Obama, Lee pitch trade deal in Mich.
Associated Press
ORION TOWNSHIP, Mich.
President Barack Obama cast himself as a savior of the U.S. auto industry Friday, standing in a once-shuttered Michigan assembly plant with the president of South Korea to boast of a new trade deal and the auto bailout he pushed through Congress. “The investment paid off,” Obama declared.
At his side, South Korea’s President Lee Myung-bak donned a Detroit Tigers cap to assure U.S. autoworkers that the new U.S.-South Korea trade pact wouldn’t steal away American jobs. “This is the pledge that I give you,” said Lee, acknowledging the suspicion with which U.S. labor unions view trade agreements.
In a rare political spectacle of a visiting head of state on a field trip outside Washington with the U.S. president, both sounding boosterish about American industry, Lee said the trade pact “will create more jobs for you and your family. And it is going to protect your jobs.”
The trip took Obama to a state that is key to his re-election hopes and where unemployment is the third-highest in the country. Obama has been paying special attention to Michigan; his most recent visit was to deliver a Labor Day speech in Detroit.

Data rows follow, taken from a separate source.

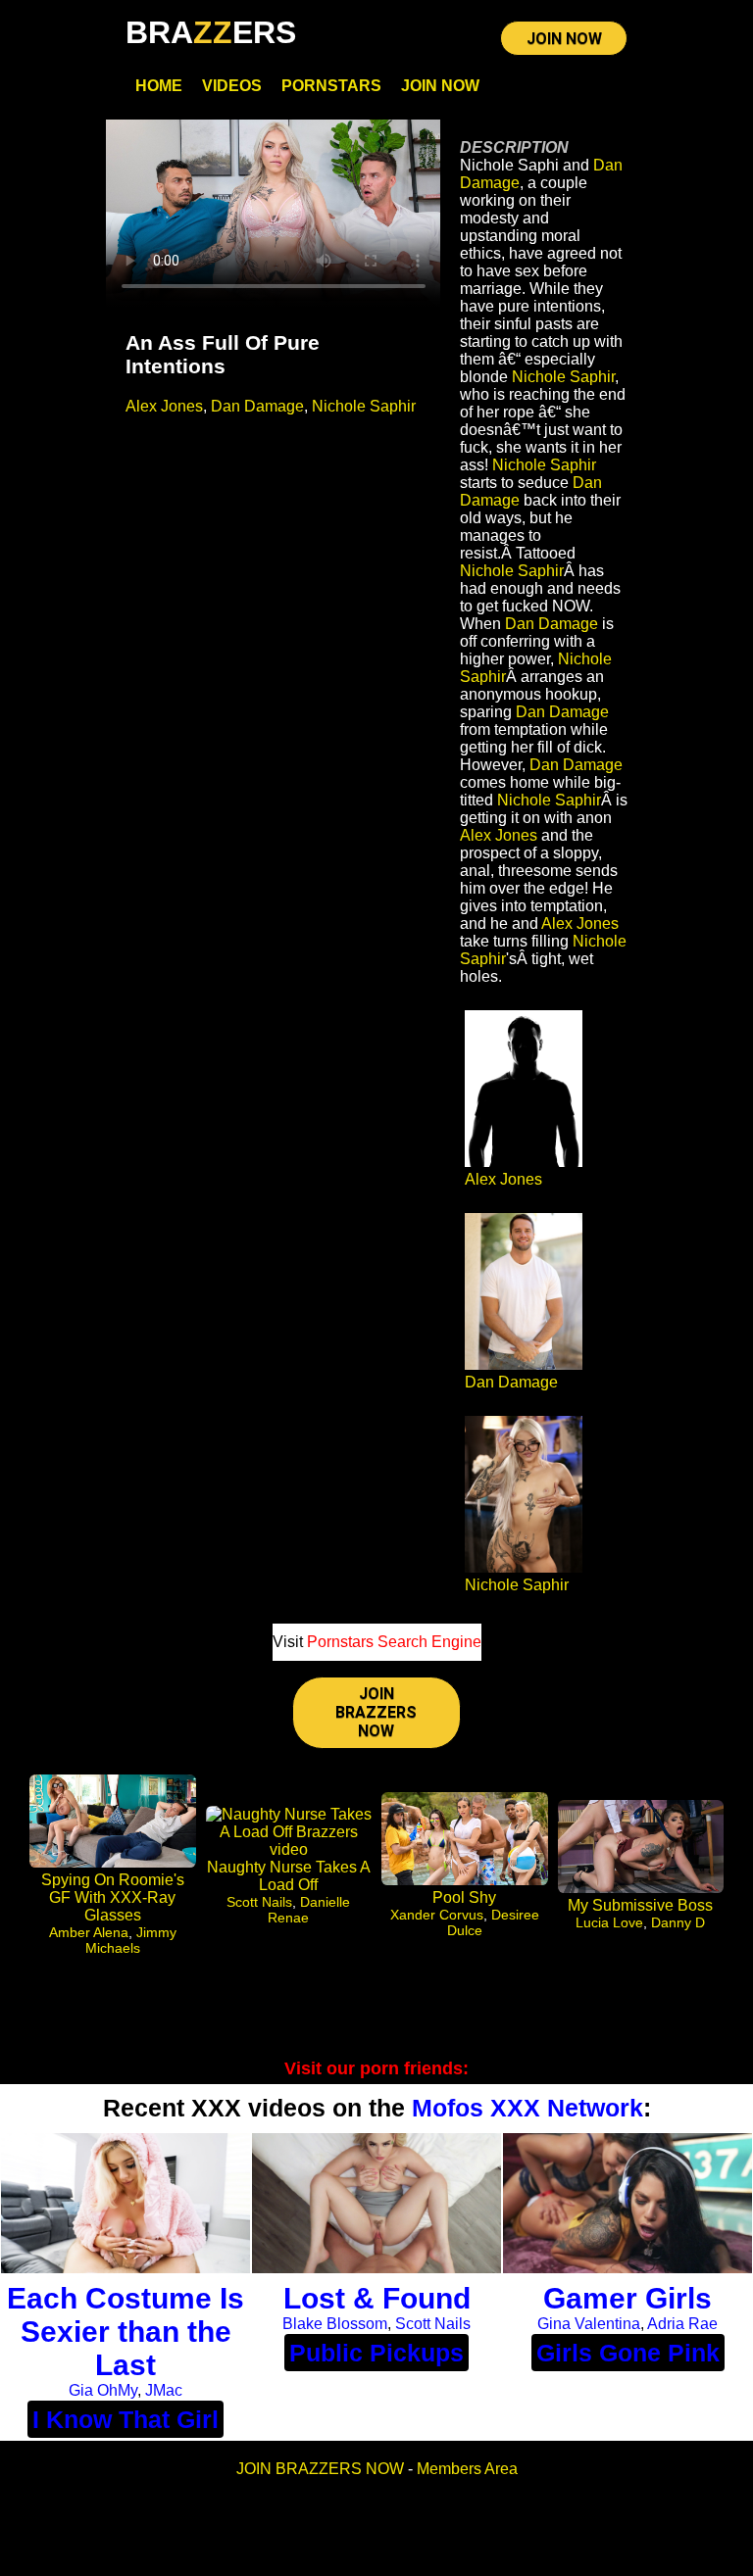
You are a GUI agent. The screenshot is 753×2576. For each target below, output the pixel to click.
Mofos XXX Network (527, 2107)
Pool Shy (464, 1897)
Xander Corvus (436, 1914)
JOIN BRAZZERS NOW (376, 1712)
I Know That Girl (125, 2419)
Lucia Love (609, 1922)
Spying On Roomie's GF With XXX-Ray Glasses (112, 1897)
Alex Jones (164, 406)
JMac (163, 2390)
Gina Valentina (588, 2323)
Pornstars (331, 85)
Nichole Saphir (364, 406)
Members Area (467, 2468)
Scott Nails (259, 1902)
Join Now (440, 85)
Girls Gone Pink (628, 2352)
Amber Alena (88, 1932)
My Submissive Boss (640, 1905)
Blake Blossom (334, 2323)
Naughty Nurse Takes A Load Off (289, 1876)
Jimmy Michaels (130, 1940)
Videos (232, 85)
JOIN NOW (564, 38)
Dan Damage (257, 406)
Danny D (678, 1922)
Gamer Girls (627, 2298)
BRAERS (211, 32)
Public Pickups (376, 2352)
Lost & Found (377, 2298)
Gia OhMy (103, 2390)
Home (158, 85)
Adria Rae (682, 2323)
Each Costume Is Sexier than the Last (125, 2331)
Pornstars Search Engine (394, 1641)
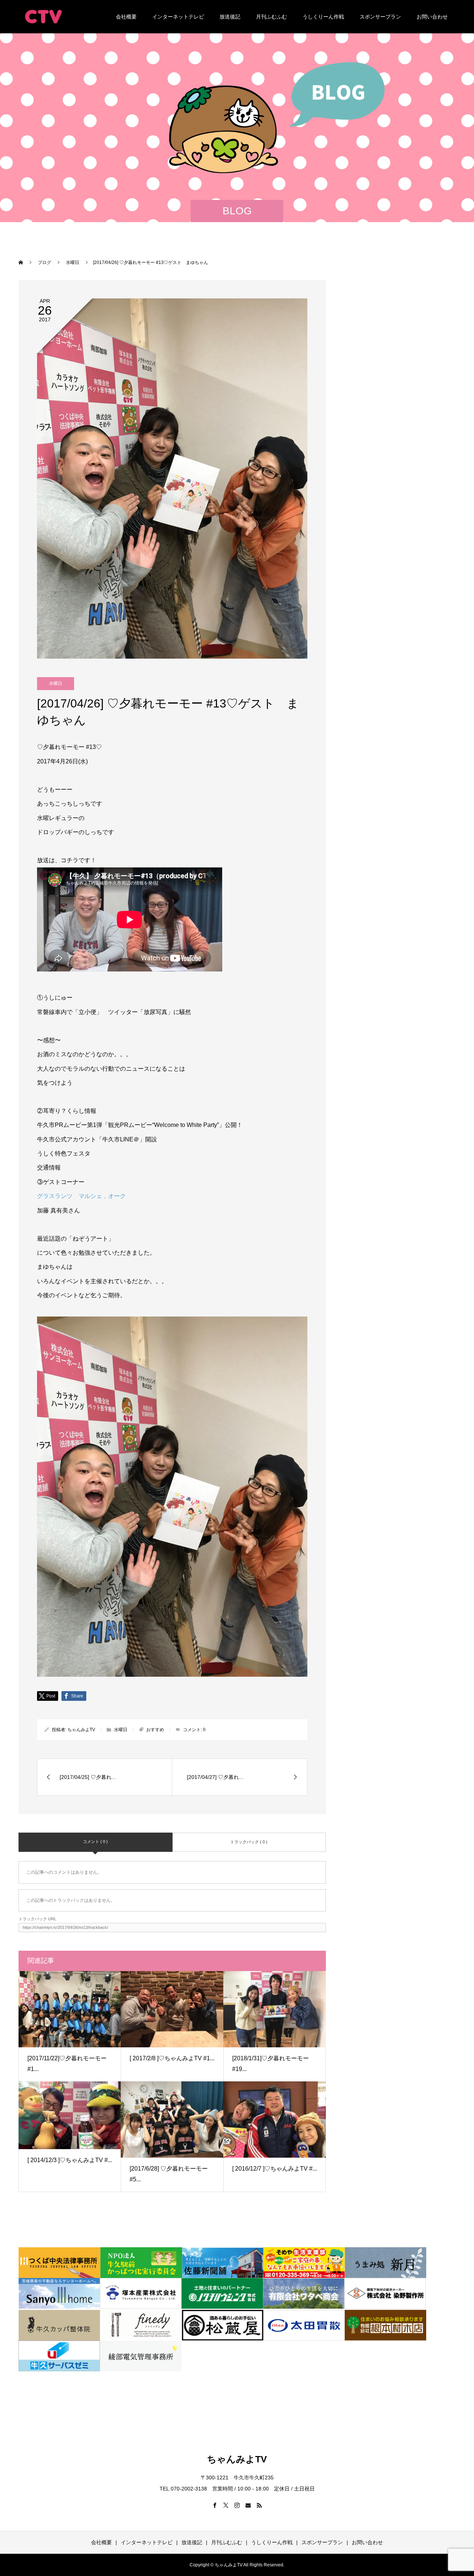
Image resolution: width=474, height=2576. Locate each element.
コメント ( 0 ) (95, 1841)
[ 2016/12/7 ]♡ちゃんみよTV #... (274, 2168)
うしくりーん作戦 (323, 17)
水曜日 (55, 683)
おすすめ (155, 1729)
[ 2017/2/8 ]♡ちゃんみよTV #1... (172, 2058)
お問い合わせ (432, 17)
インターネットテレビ (178, 17)
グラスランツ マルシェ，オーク (81, 1196)
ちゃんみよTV (81, 1729)
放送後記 (230, 17)
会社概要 (126, 17)
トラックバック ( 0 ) (248, 1842)
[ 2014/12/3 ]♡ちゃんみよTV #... (69, 2160)
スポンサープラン (380, 17)
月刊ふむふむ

But in singling out the auto industry for special attention, Obama and his advisers believe he has a winning issue that stretches beyond Michigan and into other Midwestern states where automakers have a sizable footprint. At the same time, Obama and his advisers say the trade deal and the bailout were hard-fought victories for the president that portray him as a tough leader.
Obama credited the $80 billion bailout he pushed through Congress two years ago with reviving the once-shuttered plant and keeping General Motors and Chrysler from financial ruin.
“There were a lot of politicians who said it wasn’t worth the time and wasn’t worth the money. In fact, there are some politicians who still say that,” Obama said in an apparent shot at one of the leading challengers for his job, Republican Mitt Romney. “Well, they should come tell that to the workers here.”